18.2 Introdução de cláusulas que definam curvas-guias de exploração das albufeiras espanholas, designadamente em períodos de cheia, com a correspondente compensação pela parte portuguesa.
18.3 Partilha dos recursos hídricos dos troços ainda não negociados, nomeadamente o Guadiana a jusante de Pomarão. - E relevante ainda destacar a presença do Prof. Rafael Heras entre nós, que referiu a necessidade de integrar o planeamento da bacia hidrográfica do Tejo, considerando conjuntamente os interesses de Portugal e de Espanha.
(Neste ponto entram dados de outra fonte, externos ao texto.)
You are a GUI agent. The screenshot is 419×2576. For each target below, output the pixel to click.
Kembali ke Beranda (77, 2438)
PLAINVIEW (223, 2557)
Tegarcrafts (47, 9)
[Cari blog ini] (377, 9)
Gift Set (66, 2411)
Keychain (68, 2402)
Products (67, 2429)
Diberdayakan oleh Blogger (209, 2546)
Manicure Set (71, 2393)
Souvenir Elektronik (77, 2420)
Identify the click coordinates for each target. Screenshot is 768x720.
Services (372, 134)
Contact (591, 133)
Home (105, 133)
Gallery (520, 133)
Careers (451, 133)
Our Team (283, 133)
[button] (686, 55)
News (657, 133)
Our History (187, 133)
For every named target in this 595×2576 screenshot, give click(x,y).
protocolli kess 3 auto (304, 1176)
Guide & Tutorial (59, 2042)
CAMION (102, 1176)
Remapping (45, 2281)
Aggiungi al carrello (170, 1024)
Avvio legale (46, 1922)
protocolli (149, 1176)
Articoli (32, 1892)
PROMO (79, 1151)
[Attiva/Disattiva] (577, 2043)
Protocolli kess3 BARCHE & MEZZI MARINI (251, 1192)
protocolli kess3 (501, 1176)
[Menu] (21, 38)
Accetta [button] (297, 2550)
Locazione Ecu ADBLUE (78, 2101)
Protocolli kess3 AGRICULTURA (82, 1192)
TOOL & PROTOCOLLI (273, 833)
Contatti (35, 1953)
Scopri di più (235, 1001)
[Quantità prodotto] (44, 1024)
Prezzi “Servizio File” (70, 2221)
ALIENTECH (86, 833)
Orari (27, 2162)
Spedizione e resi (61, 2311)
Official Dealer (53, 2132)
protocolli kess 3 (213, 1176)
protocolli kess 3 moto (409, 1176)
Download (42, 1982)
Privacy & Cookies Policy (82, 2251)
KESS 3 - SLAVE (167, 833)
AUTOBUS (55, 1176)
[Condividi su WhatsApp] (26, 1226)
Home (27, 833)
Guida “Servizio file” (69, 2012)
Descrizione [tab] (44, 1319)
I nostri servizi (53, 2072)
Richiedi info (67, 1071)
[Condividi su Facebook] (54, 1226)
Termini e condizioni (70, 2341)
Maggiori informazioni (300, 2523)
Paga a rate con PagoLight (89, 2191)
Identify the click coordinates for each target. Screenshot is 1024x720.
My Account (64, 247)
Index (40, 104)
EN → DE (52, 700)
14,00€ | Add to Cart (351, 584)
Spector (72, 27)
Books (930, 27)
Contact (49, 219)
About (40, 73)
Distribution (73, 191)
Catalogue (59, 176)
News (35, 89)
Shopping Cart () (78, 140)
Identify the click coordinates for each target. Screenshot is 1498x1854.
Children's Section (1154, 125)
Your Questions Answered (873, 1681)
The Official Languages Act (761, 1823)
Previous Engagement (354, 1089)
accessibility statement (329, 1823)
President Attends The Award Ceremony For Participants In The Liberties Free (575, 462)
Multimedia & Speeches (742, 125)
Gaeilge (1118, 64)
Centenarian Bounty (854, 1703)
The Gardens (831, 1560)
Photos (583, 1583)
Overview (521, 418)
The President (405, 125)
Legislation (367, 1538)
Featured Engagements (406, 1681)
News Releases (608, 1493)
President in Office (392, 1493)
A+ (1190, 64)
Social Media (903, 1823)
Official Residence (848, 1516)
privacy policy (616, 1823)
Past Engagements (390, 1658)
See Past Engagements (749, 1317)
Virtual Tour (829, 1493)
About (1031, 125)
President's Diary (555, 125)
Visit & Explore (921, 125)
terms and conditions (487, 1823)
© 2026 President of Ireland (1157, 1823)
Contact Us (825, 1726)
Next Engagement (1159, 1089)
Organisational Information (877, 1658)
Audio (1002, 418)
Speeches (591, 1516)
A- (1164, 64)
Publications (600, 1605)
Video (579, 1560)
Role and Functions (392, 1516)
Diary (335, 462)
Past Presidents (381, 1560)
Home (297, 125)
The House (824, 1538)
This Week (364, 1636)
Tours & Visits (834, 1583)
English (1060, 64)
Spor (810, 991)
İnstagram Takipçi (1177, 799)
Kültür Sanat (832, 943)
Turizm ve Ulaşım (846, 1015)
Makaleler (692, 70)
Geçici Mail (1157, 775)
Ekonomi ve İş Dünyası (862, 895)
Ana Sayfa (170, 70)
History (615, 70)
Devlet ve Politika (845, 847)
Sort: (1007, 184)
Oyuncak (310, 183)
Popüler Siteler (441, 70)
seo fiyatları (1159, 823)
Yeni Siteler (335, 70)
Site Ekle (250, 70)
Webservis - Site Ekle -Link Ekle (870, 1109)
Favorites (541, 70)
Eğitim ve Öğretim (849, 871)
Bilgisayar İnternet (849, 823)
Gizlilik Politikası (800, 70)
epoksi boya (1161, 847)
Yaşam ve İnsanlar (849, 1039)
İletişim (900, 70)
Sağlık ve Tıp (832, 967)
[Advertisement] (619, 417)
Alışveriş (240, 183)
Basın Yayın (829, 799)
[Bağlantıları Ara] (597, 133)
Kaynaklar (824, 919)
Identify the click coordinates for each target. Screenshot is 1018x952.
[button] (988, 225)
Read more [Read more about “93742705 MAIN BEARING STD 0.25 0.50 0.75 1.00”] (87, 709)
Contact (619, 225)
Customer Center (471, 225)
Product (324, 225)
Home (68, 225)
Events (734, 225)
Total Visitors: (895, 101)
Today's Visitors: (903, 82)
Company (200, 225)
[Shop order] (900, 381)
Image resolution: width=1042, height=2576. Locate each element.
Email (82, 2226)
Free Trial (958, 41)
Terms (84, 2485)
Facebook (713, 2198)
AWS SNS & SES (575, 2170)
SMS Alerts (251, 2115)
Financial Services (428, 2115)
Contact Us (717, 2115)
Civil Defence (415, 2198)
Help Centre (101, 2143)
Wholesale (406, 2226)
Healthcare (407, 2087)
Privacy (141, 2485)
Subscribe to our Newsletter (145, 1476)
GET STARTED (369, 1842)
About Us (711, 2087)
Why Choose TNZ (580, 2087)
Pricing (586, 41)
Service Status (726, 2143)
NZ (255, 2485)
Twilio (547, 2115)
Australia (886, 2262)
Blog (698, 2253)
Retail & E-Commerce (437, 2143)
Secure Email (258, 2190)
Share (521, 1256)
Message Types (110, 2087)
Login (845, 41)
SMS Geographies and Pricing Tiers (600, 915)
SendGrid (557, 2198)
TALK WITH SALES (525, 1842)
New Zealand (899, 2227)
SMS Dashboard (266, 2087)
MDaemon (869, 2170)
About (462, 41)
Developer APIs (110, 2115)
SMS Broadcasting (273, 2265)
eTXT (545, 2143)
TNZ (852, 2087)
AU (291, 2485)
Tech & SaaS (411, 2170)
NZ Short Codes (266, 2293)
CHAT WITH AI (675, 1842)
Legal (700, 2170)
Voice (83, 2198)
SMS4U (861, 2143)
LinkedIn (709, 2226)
- Finalmente, e uma vez mais, foi chamada a atenção para a necessidade de se criar um órgão coordenador que concite e coordene a acção de todos os sectores utilizadores da água, sem o que não é possível harmonizar as várias utilizações da água e maximizar o benefício global que se pode extrair dos recursos hídricos para o desenvolvimento do País e para a qualidade de vida do povo português.
O timing e o teor da generalidade das comunicações permitiu um adequado equacionamento dos problemas da bacia hidrográfica portuguesa do rio Tejo, e espera-se que o Simpósio estimule a tomada de decisões que colmatem lacunas e renovam deficiências.